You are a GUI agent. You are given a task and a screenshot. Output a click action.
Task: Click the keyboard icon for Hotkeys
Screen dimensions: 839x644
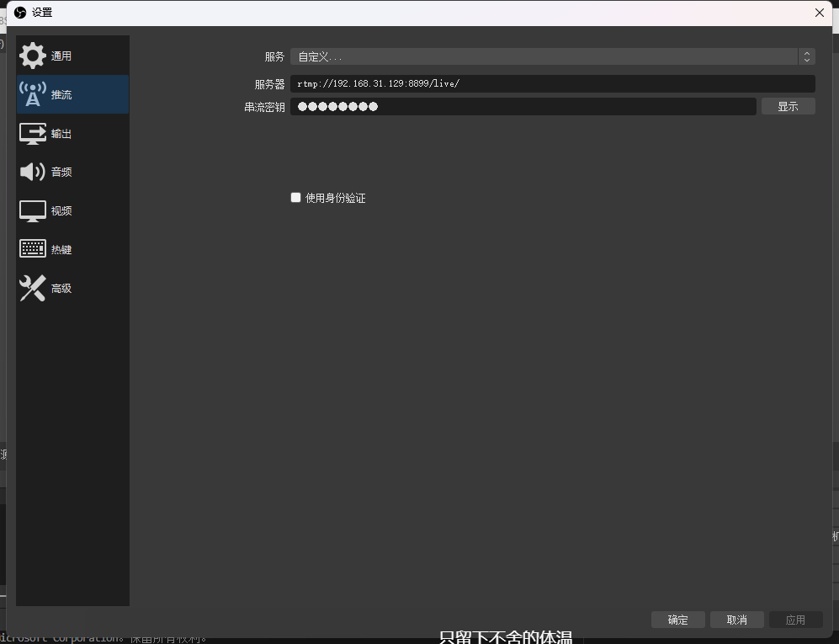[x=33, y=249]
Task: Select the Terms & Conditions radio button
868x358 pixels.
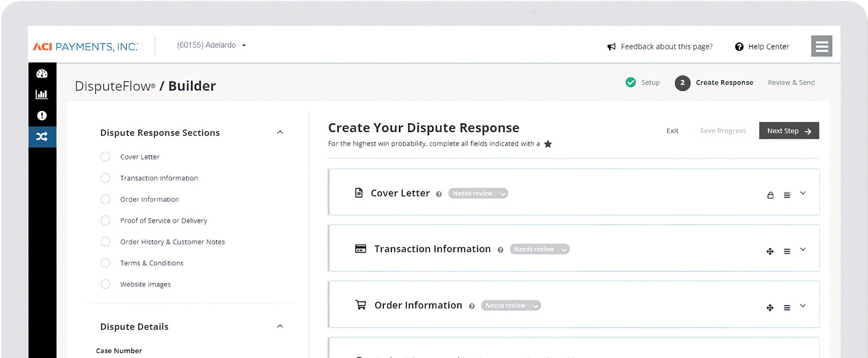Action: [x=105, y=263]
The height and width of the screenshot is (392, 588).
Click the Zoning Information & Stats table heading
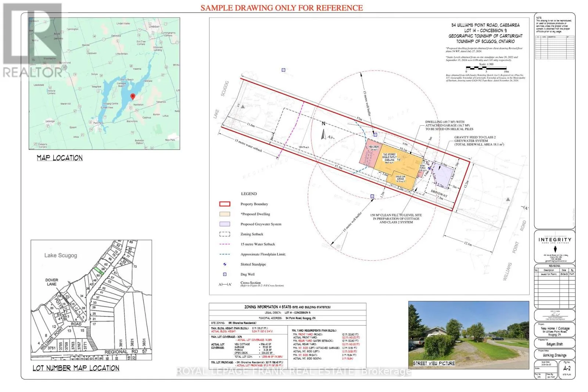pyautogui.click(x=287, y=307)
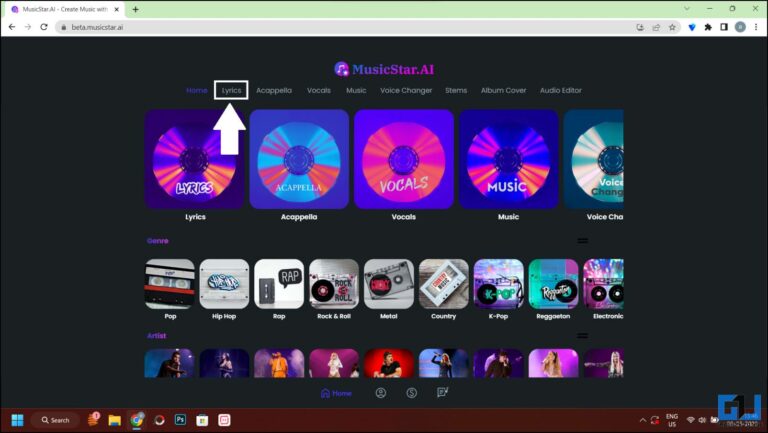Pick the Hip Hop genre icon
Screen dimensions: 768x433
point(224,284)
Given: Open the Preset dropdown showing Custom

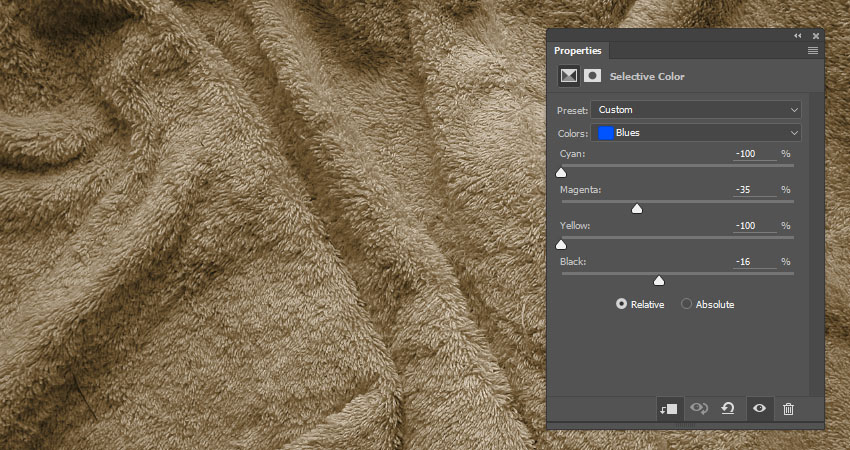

----------------

Carry over each record above character for character, with the pictures left out.

You are a GUI agent. You are given a task and a screenshot. Output a click action.
Task: Click the keyboard icon for Hotkeys
Screen dimensions: 839x644
[x=33, y=249]
Task: Select the Terms & Conditions radio button
868x358 pixels.
Action: [x=105, y=263]
The height and width of the screenshot is (392, 588).
Click the Zoning Information & Stats table heading
pyautogui.click(x=287, y=307)
Pick the Hip Hop genre icon
Screen dimensions: 768x433
point(224,284)
Given: Open the Preset dropdown showing Custom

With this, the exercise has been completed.